Module 2 What’s data science?

2.1 Before class #1

Required external reading for this module: What’s data science? (4,660 words, approx. 20 minutes of reading time)

Watch the YouTube video Angry Hiring Manager Panel from 10:18 to 16:48 (6.5 minutes) and list the skills they mention as important to have in a data science position.

Fill out Survey 1 (10 min)

2.2 What’s data science?

Data science is one of the fields with the highest demand, with prospects of increased demand for the next decade (Kross et al. 2020; Hadavand, Gooding, and Leek 2018). Interestingly, the data scientist title was invented in 2008, and the median base salary for a data scientist surpassed $100,000 in the United States in 2019 (Robinson and Nolis 2020).

CHALLENGE

Based on your own experience and on your reading for this module, in your groups discuss the following question:

  • What is data science?

2.3 What does a data scientist do?

Data science is an interdisciplinary field, and as such data scientists hold jobs with a broad range of skills, from statistics to communication. A quick search for data science jobs reveals this long list of skills. However, no single data scientist has all skills listed for different data science jobs. Instead, each data scientist specializes in different skills (Robinson and Nolis 2020).

CHALLENGE

Make a list of skills listed on data science job announcements and in the video you just watched. Based on these, discuss the following questions in your group:

  1. Which skills do you already have? At what level of proficiency?

  2. Which skills are you interested in developing further?

  3. Based on the skills you already have, and the skills you want to acquire, what type of job in data science would you be interested in?

2.4 Data Science Workflow

The basic data science workflow involve three main parts:

  1. The Question: Form the question you want to answer. Many times you will be given a question, and you have to “translate” it so you can answer it with your data analysis.

  2. Data Acquisition: data file, database, or web API

  3. Data Wrangling: import + tidy data + transform (Grolemund and Wickham 2018)

  4. Data Exploration: transform + visualize + model + repeat (Grolemund and Wickham 2018)

  5. Results Communication: visualize + write + knit (Grolemund and Wickham 2018)

typical data science project model (Grolemund and Wickham, 2018)

Figure 2.1: typical data science project model (Grolemund and Wickham, 2018)

CHALLENGE

In your groups, based on your own intuition and experience, and based on the Introduction to R for Data Science book (Grolemund and Wickham 2018), summarize what each of the following steps means:

  1. Tidy

  2. Transform

  3. Visualize

  4. Model

  5. Communicate

We will approach the entire data science workflow in this course (but not necessarily every step listed), not in this order.

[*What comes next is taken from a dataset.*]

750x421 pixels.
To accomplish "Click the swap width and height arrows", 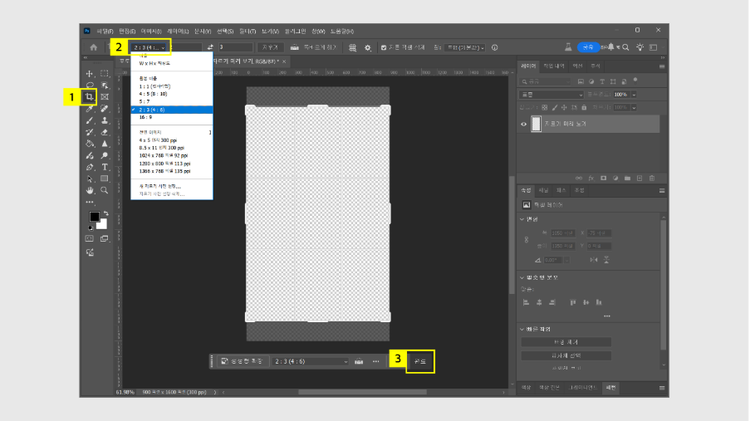I will tap(210, 47).
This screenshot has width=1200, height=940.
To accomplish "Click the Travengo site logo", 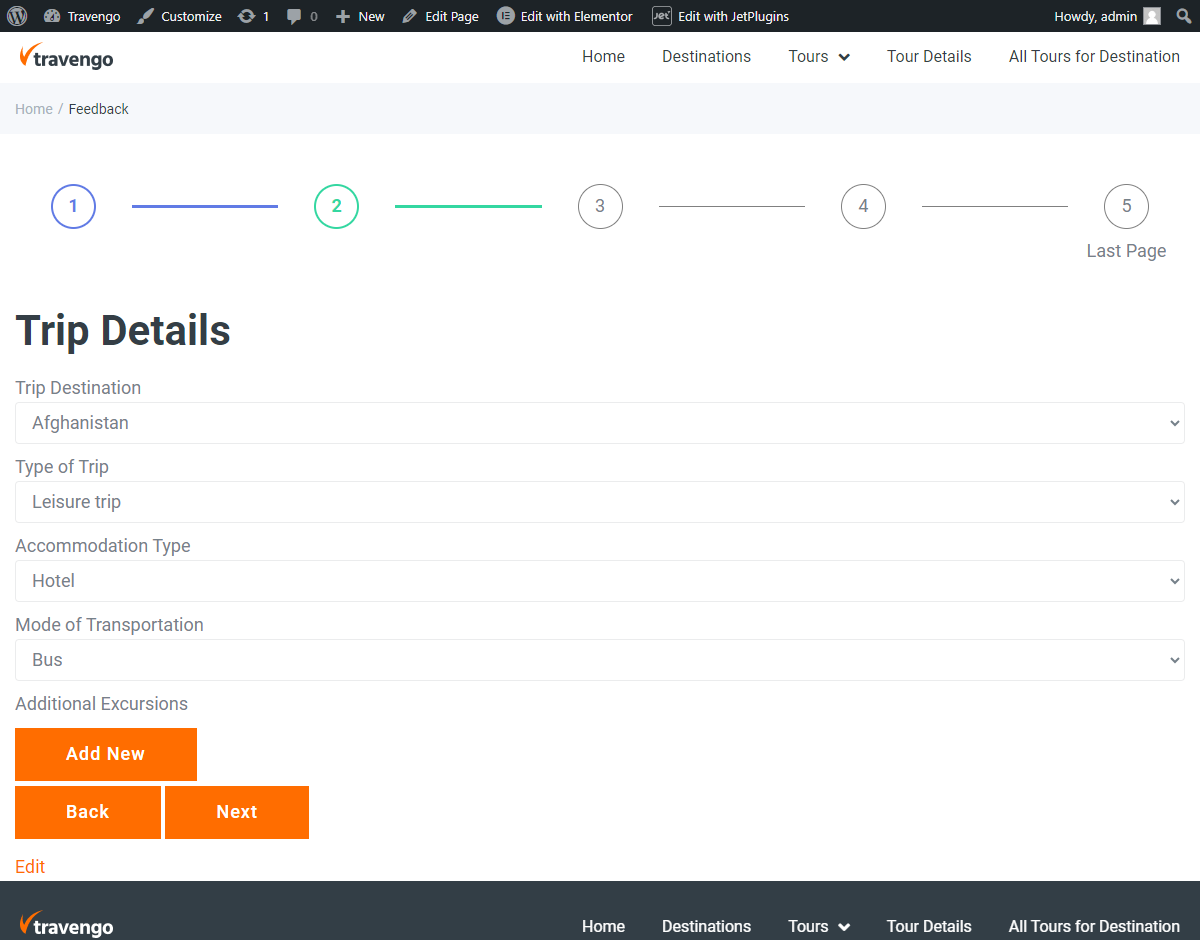I will 66,57.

We start with step 3 (Data Wrangling) and 4 (Data Exploration), before we address step 2 (Data Acquisition) and step 5 (Communication)

CHALLENGE

Go back to the list of skills and job positions we discussed (based on the reading and the video):

  1. Which steps in the data science workflow correspond to the job skills we talked about?

2.5 Before class #2

Please fill out Survey 1 (10 min).

Reading: Data Science examples (1,0333 words, 8 min)

Reading: Data Intake (1,686 words, 12 min)

2.6 What’s data?

CHALLENGE

In your small group, discuss the examples provided in the excerpt from “Executive Data Science” (Caffo, Peng, and Leek 2016).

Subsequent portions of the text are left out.